Aim of the exercise :: Pick out every line in the listing below that contains the word "should", and copy each of those lines.

Dataset entries ::
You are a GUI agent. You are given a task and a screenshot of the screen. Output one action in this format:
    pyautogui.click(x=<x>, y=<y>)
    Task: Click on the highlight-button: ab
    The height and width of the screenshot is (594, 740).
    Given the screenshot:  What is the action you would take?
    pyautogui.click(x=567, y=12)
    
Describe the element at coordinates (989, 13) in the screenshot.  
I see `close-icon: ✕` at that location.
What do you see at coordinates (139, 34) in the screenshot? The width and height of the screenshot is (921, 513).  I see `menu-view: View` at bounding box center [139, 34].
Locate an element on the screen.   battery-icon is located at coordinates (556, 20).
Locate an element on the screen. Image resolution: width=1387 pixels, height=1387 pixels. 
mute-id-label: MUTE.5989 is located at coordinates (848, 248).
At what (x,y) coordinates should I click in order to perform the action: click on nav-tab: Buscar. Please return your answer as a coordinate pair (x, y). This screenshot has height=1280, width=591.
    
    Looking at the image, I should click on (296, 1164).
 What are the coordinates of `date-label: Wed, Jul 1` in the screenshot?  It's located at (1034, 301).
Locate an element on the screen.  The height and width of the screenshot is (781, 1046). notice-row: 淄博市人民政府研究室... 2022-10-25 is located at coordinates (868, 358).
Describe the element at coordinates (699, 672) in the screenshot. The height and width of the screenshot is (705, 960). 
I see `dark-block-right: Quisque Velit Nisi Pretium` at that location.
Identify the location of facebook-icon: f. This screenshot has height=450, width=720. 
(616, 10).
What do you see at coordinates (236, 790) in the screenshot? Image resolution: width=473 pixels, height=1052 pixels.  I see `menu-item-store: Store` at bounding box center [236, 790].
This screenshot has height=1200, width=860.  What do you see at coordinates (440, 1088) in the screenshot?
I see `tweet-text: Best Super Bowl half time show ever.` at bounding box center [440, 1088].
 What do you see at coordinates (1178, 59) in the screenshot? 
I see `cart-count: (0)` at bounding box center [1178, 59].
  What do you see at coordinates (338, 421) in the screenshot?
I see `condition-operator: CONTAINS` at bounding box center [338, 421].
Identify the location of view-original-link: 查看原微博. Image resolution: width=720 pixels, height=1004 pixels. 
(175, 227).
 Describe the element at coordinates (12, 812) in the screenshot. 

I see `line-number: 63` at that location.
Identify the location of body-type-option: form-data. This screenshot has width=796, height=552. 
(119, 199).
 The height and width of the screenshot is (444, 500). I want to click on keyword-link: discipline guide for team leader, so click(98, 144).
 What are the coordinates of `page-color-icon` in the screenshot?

Finished exercise ::
At what (x,y) coordinates should I click in order to perform the action: click on nav-tab: Buscar. Please return your answer as a coordinate pair (x, y). This screenshot has height=1280, width=591.
    Looking at the image, I should click on (296, 1164).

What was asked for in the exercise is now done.